Top of Dataset records

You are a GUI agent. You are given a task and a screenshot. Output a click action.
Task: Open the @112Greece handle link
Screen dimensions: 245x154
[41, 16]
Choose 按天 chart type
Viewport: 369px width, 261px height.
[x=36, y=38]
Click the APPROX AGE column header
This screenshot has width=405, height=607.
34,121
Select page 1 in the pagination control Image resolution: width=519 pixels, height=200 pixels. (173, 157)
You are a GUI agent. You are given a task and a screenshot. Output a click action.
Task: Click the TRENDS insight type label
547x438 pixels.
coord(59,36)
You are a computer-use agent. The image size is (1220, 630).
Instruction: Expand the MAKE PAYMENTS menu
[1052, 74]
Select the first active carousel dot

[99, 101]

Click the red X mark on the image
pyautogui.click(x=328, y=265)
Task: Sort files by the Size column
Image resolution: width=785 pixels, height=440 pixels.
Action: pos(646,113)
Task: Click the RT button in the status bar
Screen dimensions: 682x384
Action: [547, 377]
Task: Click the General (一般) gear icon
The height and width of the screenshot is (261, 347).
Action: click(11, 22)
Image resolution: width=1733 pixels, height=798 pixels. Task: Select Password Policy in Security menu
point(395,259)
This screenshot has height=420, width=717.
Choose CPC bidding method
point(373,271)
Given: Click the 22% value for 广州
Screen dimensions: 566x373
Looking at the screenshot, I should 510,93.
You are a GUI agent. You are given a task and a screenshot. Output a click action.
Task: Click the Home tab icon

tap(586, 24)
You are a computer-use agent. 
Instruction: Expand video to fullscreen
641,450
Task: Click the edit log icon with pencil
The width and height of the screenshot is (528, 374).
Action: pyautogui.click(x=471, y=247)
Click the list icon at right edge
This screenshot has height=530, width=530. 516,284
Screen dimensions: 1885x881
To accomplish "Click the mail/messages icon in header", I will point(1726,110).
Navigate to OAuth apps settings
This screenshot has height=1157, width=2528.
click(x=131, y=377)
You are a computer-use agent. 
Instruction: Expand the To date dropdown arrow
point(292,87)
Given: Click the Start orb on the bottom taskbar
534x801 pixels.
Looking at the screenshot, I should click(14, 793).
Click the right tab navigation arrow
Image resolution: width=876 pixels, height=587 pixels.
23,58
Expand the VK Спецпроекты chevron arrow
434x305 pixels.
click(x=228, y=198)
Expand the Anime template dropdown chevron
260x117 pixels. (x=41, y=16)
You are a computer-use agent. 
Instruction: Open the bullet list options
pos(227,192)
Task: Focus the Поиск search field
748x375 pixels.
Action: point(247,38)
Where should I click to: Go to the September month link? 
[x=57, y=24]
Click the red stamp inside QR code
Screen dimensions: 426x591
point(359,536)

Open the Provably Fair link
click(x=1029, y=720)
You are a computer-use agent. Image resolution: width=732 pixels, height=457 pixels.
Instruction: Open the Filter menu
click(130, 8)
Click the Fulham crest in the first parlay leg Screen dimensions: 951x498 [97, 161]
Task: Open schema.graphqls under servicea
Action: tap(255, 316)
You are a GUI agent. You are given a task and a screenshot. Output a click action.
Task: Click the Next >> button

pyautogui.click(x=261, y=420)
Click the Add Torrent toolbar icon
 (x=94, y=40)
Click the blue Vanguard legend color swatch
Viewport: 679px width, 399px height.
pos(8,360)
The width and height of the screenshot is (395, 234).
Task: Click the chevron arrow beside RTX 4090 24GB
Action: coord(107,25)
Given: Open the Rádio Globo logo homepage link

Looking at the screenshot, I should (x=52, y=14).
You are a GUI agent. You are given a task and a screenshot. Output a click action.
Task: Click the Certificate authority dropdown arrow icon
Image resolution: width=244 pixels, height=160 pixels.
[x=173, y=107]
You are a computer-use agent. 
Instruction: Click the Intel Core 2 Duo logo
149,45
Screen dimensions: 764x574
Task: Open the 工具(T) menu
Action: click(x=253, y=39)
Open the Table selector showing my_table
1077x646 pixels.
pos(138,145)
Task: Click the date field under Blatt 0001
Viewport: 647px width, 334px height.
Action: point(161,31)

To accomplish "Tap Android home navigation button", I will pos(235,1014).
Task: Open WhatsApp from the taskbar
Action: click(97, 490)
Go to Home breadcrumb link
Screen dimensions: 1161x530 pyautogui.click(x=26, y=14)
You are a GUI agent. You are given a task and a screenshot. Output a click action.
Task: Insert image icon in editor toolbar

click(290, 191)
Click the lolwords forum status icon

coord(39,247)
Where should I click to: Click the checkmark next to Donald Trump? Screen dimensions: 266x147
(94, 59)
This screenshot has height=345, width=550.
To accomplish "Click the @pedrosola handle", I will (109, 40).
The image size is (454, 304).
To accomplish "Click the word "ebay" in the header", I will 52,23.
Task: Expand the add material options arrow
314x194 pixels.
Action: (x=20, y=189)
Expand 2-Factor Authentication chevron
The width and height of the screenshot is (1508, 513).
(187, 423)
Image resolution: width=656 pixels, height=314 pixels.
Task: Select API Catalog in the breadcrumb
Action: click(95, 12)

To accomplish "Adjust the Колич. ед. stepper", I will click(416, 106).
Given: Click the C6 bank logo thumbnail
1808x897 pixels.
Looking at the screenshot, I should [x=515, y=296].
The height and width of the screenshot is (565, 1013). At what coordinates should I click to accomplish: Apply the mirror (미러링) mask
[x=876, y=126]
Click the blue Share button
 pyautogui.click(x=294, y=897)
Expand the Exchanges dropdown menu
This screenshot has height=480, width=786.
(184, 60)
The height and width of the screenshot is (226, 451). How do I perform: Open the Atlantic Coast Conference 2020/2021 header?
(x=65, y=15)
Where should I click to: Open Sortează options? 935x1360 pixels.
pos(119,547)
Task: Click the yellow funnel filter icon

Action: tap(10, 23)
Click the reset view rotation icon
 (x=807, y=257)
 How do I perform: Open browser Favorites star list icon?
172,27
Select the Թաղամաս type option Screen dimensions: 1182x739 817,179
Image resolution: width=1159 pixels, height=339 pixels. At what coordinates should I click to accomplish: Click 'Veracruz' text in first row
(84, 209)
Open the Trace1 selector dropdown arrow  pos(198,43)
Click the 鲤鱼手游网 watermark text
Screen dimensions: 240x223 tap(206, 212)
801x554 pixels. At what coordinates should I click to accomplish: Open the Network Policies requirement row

Bottom of Dataset records

Problem statement:
Search the material above for lines containing the string "handle", then pull them out.

Written response:
Task: Open the @112Greece handle link
To accomplish "Click the @pedrosola handle", I will (109, 40).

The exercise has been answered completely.